The hard stuff, and what it taught us

This transformation wasn’t as simple as “add AI.” We encountered real limitations that required architectural changes.

Structure compliance didn’t equal analytical accuracy

Even when the model reliably returned valid JSON, it could still fabricate conclusions inside that structure. Format validation alone didn’t prevent invented SPF/DKIM/DMARC results or unsupported claims.

Incomplete data triggered hallucinations

When authentication headers were partial or missing, the model sometimes tried to “complete the picture,” inferring pass/fail results or policy details that weren’t present instead of just stating unknown.

We had to explicitly engineer for uncertainty.

Required fields incentivized fabrication

When outputs required fields like findings, IOCs, and recommended next steps, the model sometimes generated filler content rather than acknowledging the absence of evidence.

This created noise and undermined analyst trust.

IOC inflation created operational drag

Early outputs occasionally labeled benign IPs or domains as suspicious without strong header-based indicators. That increased analyst workload instead of reducing it.

Trust is fragile in a SOC. Once noise creeps in, adoption slows.

Overconfidence required containment

The model sometimes produced high-confidence verdicts based on limited or ambiguous evidence. In an automated workflow, that level of certainty can trigger downstream actions.
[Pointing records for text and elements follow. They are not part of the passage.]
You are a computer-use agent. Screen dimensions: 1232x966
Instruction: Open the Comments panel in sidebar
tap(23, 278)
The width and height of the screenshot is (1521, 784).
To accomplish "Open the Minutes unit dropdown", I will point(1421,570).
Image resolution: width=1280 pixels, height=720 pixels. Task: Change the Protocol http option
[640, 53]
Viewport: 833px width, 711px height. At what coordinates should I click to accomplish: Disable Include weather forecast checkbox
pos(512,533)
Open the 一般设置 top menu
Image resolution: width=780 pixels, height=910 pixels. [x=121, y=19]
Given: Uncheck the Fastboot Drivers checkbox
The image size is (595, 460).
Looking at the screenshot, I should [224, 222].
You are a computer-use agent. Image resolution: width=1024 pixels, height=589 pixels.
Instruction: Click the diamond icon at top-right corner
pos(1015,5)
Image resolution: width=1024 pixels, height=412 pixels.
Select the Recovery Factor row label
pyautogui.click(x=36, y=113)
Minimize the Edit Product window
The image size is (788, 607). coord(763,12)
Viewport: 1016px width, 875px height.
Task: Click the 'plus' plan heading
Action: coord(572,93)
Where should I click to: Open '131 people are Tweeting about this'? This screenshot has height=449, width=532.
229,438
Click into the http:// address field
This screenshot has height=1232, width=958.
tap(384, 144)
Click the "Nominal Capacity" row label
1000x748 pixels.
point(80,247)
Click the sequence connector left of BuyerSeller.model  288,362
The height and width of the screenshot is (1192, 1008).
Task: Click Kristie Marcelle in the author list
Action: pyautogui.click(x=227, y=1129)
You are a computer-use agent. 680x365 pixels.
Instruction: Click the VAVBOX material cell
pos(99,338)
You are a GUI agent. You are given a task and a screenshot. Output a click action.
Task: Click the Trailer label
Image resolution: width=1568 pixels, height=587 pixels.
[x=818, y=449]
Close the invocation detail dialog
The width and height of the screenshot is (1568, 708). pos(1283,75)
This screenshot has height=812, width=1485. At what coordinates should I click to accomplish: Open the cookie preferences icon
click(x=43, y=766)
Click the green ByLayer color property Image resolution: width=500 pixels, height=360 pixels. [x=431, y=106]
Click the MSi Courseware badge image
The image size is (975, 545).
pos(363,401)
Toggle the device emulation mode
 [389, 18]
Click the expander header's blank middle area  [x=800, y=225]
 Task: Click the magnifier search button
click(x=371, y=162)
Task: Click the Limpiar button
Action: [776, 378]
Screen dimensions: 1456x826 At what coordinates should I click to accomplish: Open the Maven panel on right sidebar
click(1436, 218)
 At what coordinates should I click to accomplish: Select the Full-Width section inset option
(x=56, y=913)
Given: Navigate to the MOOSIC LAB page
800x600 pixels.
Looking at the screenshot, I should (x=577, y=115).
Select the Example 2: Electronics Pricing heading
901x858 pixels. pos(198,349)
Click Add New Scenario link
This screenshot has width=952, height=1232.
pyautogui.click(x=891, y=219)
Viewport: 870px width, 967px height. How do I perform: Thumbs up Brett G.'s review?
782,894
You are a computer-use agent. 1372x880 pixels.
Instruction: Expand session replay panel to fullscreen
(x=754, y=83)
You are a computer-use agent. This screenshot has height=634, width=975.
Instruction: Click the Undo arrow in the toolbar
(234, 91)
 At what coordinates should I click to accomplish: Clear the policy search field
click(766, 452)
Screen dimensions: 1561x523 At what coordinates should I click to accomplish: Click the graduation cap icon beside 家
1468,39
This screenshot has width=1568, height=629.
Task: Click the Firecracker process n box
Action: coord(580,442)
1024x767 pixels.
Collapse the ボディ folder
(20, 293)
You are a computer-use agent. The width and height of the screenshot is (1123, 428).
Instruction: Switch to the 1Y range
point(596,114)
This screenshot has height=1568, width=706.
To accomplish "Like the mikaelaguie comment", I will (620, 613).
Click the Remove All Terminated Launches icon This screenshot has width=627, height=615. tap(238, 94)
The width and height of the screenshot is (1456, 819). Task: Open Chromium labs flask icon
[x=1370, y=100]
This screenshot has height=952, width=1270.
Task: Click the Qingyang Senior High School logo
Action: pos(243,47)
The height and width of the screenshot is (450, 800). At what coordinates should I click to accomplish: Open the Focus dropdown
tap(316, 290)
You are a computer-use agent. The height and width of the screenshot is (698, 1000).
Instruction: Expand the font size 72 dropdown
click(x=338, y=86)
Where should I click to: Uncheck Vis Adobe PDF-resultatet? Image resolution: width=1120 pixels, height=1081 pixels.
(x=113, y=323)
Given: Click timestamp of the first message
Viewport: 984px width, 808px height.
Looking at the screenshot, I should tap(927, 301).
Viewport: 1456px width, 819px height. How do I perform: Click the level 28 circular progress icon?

Guardrails were essential.

We had to engineer determinism — not creativity

The breakthrough came when we stopped treating the prompt like an assistant and started treating it like a decision engine.

We enforced strict order-of-operations.
We required observable evidence before conclusions.
We stopped evaluation at the first suspicious condition.
We explicitly prohibited inference beyond the headers.

The prompt became less conversational and more like policy logic.

In effect, it became a control mechanism — constraining assumptions, requiring observable signals, and making the model’s reasoning auditable and defensible.

Rather than replacing our operational maturity, AI amplified it.